Лето 1925 года (Эренбург) - страница 63

Я еще раз снял шляпу и поспешил согласиться.

16

ЛЕТО 1925 ГОДА

Вне этого сейчас тихо и темно. Километры идут за века. Можно легко представить себе, как молча вызревает пшеница и молча же умирают люди, среди звезд и пилюль. Борясь с норд-вестом, пузатые суда несут очередной груз зерна и тоски. Лозы на полях Шампани, вдоволь унавоженных подвигами и испражнениями, наливаются бешенством, и золотая злоба уже стреляет пробками. Ананасовыми консервами и мускусом негров пахнет тропическая гниль двух дюжин республик. Глухи и темны штреки рурских шахт, где полуголые забойщики отбивают у скаредной земли чужое черное счастье.

Да, разумеется, мир велик! О породах деревьев, а их тысячи, хорошо знают ботаники. Что касается человеческого горя, то это тема для романов. Беллетристы исправно выменивают его на славу и на бессонницу.

Где я был? Через что прошел? Слабеют мышцы. Далеки воспоминания. И никому нет дела до меня: ни друзьям, ни полицейским, ни статистике. Я один.

Дуговые лампы падают, подымаются. Красная шрапнель кружится над кепкой. Караулят прожекторы, и один луч, невыносимо пронзительный, несется прямо на меня, касается, слепит, уничтожает, Я вспоминаю рыжую глину траншей. Я зову санитара - уберите меня! Разве вы не видите, что я уже выбыл из строя? Меня следует спешно эвакуировать в ночь.
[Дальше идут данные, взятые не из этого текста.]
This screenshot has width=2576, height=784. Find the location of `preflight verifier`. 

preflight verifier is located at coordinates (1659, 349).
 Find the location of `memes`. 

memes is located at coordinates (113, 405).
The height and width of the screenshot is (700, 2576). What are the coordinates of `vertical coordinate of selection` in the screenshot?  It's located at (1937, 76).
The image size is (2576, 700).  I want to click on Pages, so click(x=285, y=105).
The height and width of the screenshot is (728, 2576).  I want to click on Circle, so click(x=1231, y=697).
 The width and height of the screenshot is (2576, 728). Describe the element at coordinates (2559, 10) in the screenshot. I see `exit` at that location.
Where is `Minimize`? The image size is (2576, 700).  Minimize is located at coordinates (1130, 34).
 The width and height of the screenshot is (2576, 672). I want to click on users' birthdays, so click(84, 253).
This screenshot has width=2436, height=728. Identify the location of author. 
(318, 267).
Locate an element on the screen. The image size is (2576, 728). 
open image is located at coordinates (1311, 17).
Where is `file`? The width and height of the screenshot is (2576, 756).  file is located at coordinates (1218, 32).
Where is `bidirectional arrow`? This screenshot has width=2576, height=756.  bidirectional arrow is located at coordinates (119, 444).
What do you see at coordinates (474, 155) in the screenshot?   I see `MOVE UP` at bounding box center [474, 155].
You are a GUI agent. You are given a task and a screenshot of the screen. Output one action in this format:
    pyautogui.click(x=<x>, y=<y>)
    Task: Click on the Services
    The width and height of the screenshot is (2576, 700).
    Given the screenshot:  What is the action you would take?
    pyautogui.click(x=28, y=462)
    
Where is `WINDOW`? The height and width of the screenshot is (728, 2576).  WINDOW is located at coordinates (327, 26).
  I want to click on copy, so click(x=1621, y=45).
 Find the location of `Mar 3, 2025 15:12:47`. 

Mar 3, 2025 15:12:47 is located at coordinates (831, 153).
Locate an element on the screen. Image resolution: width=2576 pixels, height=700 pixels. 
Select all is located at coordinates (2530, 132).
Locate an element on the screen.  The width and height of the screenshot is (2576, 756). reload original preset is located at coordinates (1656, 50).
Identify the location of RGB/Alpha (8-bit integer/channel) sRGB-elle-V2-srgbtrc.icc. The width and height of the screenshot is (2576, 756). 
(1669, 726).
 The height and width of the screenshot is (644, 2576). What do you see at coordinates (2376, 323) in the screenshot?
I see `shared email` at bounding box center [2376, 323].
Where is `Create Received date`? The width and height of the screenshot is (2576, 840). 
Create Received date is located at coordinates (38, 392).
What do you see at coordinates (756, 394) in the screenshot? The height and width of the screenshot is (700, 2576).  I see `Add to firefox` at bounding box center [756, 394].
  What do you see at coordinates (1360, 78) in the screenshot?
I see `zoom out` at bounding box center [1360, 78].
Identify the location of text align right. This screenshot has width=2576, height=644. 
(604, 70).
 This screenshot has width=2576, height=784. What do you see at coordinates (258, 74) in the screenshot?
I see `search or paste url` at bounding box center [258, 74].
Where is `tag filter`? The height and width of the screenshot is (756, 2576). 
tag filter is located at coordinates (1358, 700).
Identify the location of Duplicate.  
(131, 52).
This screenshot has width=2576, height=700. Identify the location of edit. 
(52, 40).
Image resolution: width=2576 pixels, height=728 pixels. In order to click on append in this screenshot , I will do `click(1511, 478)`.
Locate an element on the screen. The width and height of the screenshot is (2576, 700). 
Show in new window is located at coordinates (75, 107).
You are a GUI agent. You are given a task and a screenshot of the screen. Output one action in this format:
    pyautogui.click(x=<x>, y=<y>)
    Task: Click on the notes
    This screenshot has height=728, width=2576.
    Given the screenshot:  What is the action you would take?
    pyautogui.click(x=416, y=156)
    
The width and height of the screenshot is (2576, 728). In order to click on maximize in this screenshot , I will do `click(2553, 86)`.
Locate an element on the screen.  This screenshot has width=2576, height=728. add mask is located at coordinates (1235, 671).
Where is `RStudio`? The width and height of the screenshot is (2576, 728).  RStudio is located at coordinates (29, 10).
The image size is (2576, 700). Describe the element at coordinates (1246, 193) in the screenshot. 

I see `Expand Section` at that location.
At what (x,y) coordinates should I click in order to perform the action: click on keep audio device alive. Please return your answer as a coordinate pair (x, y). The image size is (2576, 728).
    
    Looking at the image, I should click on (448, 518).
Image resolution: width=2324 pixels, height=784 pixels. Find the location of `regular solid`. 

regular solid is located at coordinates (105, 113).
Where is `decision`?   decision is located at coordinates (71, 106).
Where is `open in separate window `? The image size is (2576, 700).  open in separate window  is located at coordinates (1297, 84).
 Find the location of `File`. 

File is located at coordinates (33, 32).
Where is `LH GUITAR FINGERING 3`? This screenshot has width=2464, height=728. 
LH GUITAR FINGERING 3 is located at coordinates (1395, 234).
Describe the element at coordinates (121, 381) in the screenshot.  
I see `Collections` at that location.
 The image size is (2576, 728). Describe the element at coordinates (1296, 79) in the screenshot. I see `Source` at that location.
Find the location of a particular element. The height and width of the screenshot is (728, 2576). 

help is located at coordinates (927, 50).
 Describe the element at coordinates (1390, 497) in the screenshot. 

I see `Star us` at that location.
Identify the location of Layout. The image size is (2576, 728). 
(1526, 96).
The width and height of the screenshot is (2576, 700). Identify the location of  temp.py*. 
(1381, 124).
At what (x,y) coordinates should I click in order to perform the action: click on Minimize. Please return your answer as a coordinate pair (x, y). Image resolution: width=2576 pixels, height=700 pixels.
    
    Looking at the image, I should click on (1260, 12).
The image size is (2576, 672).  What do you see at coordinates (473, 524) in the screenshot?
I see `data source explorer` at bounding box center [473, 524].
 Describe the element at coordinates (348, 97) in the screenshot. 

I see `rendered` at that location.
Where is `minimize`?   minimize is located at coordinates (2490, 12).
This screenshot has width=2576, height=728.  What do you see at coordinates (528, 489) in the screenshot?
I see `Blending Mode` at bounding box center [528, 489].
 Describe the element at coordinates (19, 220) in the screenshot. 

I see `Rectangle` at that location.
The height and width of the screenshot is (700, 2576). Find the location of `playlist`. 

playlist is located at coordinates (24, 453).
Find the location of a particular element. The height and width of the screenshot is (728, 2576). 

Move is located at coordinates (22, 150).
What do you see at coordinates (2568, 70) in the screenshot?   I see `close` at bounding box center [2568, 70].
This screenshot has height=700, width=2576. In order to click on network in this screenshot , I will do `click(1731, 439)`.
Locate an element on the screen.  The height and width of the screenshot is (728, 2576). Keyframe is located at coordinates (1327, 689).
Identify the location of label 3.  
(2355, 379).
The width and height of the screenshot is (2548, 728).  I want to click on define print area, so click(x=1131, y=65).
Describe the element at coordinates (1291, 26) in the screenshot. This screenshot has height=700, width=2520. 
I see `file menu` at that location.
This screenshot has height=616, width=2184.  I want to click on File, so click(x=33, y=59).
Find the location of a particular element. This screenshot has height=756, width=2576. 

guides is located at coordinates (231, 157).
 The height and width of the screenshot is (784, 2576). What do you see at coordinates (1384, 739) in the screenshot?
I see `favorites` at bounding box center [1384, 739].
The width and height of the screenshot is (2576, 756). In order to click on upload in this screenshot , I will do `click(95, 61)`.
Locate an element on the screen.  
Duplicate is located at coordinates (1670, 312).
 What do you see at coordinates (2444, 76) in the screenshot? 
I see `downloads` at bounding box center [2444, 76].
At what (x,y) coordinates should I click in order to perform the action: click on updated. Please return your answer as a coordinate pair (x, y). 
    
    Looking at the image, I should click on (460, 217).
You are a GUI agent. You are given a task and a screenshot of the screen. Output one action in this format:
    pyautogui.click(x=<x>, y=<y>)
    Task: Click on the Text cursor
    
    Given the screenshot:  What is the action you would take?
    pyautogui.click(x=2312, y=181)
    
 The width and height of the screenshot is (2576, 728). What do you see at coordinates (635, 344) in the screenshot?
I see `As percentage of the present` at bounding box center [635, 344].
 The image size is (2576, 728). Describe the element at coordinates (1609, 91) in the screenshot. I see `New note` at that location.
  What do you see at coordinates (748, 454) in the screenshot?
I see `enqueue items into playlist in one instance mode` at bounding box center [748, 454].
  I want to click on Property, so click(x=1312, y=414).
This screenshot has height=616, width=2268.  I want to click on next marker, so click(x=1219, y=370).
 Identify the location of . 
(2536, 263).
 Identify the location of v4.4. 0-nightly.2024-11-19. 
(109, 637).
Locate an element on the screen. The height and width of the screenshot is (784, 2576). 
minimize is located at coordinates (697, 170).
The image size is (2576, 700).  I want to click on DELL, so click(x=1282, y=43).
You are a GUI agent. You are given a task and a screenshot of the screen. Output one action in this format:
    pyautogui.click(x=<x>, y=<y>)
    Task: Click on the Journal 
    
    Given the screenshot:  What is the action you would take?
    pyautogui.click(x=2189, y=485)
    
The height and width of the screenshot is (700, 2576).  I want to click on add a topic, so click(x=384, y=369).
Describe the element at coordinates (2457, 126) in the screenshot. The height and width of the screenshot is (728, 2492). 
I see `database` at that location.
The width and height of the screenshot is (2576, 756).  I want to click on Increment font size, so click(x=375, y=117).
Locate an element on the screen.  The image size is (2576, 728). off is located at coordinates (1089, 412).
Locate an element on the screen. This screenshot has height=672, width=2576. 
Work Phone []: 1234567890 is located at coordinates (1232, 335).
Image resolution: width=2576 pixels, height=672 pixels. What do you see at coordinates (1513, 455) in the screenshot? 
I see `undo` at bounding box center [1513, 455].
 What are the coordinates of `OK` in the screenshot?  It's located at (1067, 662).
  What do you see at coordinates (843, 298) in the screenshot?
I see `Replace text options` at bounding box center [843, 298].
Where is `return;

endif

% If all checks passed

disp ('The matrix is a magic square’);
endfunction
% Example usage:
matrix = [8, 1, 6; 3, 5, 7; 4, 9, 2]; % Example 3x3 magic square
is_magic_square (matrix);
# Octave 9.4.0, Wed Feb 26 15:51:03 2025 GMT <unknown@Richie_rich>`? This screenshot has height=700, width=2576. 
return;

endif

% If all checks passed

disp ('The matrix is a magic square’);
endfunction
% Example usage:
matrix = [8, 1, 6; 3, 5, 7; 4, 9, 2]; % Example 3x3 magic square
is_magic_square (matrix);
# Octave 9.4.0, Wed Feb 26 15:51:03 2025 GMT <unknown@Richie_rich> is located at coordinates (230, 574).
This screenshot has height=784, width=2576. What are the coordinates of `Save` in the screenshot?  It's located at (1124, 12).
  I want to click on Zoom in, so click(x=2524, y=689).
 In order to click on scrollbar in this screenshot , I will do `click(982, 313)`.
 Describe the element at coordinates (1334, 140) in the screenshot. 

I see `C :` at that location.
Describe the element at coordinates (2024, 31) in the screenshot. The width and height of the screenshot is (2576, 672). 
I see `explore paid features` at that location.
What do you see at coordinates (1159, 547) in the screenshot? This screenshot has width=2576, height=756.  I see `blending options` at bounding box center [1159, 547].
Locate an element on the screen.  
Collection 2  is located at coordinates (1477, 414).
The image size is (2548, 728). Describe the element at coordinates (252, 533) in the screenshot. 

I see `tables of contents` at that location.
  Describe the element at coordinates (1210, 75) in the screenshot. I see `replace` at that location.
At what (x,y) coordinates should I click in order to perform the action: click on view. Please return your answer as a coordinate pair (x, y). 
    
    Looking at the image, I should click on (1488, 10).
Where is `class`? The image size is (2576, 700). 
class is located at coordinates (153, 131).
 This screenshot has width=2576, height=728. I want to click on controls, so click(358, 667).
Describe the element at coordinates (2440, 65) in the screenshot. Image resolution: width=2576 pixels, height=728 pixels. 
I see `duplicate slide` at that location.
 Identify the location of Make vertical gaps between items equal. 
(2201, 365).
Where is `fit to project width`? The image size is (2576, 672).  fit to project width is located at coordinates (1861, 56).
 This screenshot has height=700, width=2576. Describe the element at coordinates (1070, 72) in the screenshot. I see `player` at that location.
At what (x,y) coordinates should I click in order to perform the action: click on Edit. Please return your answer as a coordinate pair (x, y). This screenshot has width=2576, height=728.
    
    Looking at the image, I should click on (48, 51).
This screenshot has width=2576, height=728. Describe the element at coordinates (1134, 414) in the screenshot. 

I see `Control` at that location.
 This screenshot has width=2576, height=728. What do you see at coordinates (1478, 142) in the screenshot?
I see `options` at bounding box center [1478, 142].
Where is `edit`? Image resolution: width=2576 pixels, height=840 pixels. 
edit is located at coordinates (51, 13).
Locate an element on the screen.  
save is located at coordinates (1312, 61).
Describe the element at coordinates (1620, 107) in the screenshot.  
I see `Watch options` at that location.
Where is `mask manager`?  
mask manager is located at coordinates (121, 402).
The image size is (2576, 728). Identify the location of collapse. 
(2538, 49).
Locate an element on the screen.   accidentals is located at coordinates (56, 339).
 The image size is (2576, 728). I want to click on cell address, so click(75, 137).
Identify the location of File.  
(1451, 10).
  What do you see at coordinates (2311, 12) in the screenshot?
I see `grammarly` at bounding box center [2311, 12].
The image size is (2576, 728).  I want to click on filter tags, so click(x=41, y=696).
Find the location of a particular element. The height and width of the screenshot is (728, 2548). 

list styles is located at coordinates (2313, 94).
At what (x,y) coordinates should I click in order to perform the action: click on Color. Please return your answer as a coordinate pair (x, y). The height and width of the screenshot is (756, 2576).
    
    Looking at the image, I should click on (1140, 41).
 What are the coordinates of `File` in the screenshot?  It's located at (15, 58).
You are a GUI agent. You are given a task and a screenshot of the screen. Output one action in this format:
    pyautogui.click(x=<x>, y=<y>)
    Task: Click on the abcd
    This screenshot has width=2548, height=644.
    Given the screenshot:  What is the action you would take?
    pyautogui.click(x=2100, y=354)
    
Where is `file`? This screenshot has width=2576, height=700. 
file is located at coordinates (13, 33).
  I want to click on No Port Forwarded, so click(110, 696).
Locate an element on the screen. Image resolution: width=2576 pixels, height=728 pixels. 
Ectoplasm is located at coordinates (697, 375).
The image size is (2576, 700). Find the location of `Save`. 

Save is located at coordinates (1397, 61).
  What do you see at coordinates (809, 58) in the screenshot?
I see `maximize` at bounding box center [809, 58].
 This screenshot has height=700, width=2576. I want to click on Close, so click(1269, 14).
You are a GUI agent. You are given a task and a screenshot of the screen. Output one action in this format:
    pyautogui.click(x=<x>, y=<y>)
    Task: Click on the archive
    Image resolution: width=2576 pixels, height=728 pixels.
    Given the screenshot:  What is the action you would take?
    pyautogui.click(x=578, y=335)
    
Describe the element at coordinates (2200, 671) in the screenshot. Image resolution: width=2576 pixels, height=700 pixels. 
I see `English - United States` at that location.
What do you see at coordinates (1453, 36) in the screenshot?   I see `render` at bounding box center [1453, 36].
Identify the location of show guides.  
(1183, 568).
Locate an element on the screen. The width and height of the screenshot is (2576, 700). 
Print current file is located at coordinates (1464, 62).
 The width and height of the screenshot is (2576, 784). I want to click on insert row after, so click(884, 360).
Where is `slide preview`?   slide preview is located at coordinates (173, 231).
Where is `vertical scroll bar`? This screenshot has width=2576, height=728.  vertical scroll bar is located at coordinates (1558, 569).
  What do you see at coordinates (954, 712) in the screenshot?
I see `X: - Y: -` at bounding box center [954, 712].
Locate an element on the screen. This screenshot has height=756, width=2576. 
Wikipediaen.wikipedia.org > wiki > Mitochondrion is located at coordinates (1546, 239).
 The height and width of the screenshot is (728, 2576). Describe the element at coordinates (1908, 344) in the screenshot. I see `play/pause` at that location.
Но мнимый санитар язвительно улыбается. Он думает иначе. Он думает, что мне необходимо поглядеть оперетту "Только не в губы". Другой уверяет, что я создан для "Дохлой крысы", для ее первоклассного джаз-банда и умеренных цен. Световое наступление продолжается. Огненный шторм взрывает площадь Пигалль. Он срывает шляпы и добродетель. Я задыхаюсь от бензина и от косметической смерти. Проворовавшиеся кассиры и дочери почтенных, но бедных профессоров кротко открывают газовые краны. Счета стыдливо сгибаются, чтобы не было видно цифр. Они оплачиваются статьями кодекса и стрихнином.

Как в подвалах Государственного Банка - золото, здесь собран свет, весь свет темной Европы, украденные лампы разорившихся адвокатов, лучины трансильванских пастухов, чадные факелы шахтеров, глаза обманутых девушек, поэтическое вдохновение и антрацит Силезии. Там, в темноте окрестных улиц, начинается черновой быт с вызреванием пшеницы и с прожиточным минимумом.

Как глупая Паули, я лечу на эти огни. Жалка среди трагического фейерверка моя сутулая спина и моя петитная биография. Поглядите со стороны - окруженная светом тень мечется как пойманная крыса. Она похожа также на летучую мышь. Но это человек. Он принес сюда страдание, излишнее как зубная боль и чужой револьвер. В баре "Сплендид" уже ждет его известный вам меланхолик. Он думает об унынии Месопотамии и пьет воду "Виши". Сейчас эти тени встретятся. Черная вещица разобьет электрическую лампу и сердце, хрупкое как бокал, в котором плавала золотая рыбка. Тогда нахлынут лакеи и репортеры, чтобы вскоре снова отхлынуть. Паркет посыпят опилками. Новые посетители закажут шампанское. Поглядите же со стороны - до чего неизбежны жесты и до чего случайна жизнь!